Even though the last 16 months have witnessed the spectacular crash and burn of SB91, the governor and most members of the legislature continue to have their foot pressed firmly on the gas pedal. In that context, SB54 doesn't represent a change in direction so much as it represents pulling the driver out of a vehicle that he and everyone else now recognize has been in so many car accidents that it is no longer roadworthy.
As the smoking wreckage of SB91 begins to get smaller in the rearview, the same driver is now driving a new car (SB54) and headed in exactly the same direction as before. Unfortunately, we're all still along for the ride, bracing for the next collision.
To date, 12 legislators have stepped forward to turn the car around. Unfortunately, 12 legislators is 3 short of the 15 required to initiate the process of a full repeal of SB91.
To take a step back for a moment, it is important to recognize that the 30th Alaska Legislature (those serving in the legislature this year and next year) have still not had the opportunity to formally vote on, or even discuss, whether or not SB91 should be completely repealed. The topic has been discussed at some length at town halls of course, but the governor did not include it as an agenda item on any of the various special sessions he has called this year, so the only discussion that has formally taken place has been in the context of amending SB54, a bill which the governor did include on the agenda of the current special session.

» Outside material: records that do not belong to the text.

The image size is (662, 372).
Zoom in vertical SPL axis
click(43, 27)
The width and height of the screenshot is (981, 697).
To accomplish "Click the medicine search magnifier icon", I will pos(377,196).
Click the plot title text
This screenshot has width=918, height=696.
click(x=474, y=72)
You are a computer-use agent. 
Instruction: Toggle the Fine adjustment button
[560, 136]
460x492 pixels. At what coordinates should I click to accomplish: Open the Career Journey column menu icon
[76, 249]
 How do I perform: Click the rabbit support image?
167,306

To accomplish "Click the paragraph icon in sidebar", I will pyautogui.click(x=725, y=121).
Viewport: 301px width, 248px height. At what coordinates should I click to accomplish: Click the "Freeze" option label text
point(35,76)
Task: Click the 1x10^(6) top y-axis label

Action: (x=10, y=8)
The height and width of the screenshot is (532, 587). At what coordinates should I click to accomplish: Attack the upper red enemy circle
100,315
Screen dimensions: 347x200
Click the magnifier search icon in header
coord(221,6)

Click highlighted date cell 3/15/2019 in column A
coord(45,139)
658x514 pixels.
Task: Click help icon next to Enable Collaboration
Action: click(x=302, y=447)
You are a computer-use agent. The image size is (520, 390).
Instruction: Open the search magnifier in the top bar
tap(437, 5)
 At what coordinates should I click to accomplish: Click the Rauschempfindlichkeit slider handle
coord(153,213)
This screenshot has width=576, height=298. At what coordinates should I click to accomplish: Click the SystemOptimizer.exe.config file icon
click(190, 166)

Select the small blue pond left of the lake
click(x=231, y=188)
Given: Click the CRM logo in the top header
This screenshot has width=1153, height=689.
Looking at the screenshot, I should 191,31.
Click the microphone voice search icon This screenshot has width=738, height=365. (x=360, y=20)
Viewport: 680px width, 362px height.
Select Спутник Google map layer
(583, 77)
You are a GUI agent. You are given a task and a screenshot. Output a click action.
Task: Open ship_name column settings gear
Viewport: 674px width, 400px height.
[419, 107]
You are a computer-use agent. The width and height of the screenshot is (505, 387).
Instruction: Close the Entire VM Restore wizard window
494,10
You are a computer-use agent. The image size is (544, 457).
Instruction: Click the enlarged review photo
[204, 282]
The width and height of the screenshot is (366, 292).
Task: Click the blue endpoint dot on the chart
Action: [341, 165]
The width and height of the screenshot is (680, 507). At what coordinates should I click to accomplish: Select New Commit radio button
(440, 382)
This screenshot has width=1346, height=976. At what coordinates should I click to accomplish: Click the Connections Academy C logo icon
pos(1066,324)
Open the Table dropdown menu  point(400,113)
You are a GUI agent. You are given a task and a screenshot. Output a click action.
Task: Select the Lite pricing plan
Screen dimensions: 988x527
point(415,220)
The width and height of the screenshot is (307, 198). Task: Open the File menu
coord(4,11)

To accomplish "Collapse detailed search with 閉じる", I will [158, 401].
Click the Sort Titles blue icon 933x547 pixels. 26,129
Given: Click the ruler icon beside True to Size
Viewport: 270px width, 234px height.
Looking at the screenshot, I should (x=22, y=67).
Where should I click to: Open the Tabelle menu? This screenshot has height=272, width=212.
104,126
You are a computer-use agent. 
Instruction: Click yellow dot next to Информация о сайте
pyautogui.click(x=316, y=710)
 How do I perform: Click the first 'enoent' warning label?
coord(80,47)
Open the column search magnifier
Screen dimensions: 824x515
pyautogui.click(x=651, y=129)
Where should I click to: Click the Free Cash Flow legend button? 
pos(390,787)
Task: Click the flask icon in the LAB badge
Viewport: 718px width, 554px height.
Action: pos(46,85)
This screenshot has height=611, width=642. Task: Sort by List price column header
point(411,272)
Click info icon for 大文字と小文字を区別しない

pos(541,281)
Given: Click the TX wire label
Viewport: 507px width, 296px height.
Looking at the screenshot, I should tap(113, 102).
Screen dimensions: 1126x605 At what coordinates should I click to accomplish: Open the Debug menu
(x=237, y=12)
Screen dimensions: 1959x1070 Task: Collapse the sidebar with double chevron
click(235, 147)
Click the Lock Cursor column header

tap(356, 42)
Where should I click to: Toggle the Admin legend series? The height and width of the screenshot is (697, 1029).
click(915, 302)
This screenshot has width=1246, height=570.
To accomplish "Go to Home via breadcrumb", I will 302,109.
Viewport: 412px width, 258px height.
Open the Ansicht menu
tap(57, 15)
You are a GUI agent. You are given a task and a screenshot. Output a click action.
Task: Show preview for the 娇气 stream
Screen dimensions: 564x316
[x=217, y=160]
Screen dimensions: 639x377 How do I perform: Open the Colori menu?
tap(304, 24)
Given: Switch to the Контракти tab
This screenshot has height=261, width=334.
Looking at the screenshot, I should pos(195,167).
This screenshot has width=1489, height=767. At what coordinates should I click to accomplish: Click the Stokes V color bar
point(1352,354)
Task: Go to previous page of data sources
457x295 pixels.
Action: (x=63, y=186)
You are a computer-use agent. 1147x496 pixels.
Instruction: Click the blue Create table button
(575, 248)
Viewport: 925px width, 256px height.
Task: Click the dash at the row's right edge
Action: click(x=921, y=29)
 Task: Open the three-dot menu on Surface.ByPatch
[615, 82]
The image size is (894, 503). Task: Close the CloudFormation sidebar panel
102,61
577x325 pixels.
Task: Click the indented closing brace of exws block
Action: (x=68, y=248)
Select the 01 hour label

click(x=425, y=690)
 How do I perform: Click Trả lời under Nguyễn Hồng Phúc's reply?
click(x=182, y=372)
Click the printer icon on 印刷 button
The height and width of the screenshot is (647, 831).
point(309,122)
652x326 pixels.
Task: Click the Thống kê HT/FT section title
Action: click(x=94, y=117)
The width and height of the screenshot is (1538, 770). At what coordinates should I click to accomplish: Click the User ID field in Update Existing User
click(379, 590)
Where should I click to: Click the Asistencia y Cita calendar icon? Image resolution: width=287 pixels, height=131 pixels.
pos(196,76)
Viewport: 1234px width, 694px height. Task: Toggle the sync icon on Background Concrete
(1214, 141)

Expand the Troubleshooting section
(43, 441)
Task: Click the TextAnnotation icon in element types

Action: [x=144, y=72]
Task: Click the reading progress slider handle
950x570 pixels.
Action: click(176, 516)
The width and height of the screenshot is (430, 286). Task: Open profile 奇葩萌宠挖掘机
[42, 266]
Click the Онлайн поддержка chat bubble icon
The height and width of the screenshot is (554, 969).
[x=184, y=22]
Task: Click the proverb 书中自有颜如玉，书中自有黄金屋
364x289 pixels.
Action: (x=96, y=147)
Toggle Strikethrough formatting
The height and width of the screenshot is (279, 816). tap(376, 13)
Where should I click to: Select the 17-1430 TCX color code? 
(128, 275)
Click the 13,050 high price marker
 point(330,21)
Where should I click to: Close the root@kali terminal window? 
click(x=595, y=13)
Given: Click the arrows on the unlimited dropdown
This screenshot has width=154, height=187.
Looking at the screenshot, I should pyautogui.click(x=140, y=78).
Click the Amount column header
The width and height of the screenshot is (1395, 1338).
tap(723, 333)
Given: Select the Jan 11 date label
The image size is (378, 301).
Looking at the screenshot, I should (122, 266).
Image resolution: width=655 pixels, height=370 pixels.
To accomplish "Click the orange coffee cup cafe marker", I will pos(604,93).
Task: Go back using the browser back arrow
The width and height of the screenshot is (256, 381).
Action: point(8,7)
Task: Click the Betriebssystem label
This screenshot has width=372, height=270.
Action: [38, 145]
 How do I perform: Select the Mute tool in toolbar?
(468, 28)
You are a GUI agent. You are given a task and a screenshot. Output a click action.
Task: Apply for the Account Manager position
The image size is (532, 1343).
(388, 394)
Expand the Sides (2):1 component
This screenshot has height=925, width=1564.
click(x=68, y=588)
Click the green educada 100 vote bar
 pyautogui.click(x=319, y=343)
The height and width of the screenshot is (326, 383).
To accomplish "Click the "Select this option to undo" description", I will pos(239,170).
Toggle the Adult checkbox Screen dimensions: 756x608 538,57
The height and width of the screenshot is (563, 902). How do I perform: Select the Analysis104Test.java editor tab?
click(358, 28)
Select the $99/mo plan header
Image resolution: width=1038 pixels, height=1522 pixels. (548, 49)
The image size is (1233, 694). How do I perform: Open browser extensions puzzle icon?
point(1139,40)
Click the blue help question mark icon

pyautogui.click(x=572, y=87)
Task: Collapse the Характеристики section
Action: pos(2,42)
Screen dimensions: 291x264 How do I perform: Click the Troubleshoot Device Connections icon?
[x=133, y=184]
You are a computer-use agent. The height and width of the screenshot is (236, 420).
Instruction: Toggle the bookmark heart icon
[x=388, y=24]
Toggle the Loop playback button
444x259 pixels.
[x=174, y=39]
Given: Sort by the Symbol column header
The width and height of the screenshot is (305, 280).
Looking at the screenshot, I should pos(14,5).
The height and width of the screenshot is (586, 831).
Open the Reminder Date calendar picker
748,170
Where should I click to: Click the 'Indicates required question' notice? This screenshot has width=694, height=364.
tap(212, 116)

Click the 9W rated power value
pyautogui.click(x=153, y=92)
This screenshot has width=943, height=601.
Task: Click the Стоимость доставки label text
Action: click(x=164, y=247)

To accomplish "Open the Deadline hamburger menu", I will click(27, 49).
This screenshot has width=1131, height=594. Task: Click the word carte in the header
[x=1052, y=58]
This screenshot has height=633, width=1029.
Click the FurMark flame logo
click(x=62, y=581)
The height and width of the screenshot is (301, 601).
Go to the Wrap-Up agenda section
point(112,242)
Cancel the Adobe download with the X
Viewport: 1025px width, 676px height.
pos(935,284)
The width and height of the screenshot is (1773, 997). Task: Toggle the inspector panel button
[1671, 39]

Last Saturday, the House debated Amendment 11, which would have repealed most of SB91, but the senate has not had the opportunity to debate even that portion of SB91, as the amendment failed to pass the house in a 13-27 vote.
Legislators recently sent the above letter to the governor requesting that he add SB91 to the agenda of the special session so that the issue of repeal could be openly debated in both the House and the Senate. Despite numerous requests from the public and members of the legislature, he has shown no interest in opening the door to such a discussion.
As stories of the failure of SB91 continue to multiply, there are only two other avenues by which the legislature can throw open the door to debate the merits of a full repeal. The legislature can of course wait until the next regular legislative session in January and put forward a new bill at that time. Other than waiting for that opportunity to arrive next year, the only other option is for legislators themselves to add SB91 to the agenda of a current or future special session.
The process for doing so requires the Speaker of the House (Rep. Bryce Edgmon) and the President of the Senate (Sen. Pete Kelly) to ascertain whether a sufficient number of legislators wish to take up the topic of SB91. Alaska has a total of 60 legislators. If 40 legislators answer in the affirmative, then SB91 is added to the agenda of the special session.
That process can begin whenever the Speaker of the House and the President of the Senate agree that legislators should be polled. Even if they do not wish to repeal SB91, they can still be compelled to poll legislators if 15 legislators (5 senators and 10 representatives) request in writing than a poll be conducted. Over the past two weeks, two letters were circulated (one originating in the House and the other originating in the Senate) to initiate such a request. To date, only 12 legislators (4 senators and 8 representatives) have subscribed to that request. It cannot go forward until 1 additional senator and 2 additional representatives are willing to join such a request.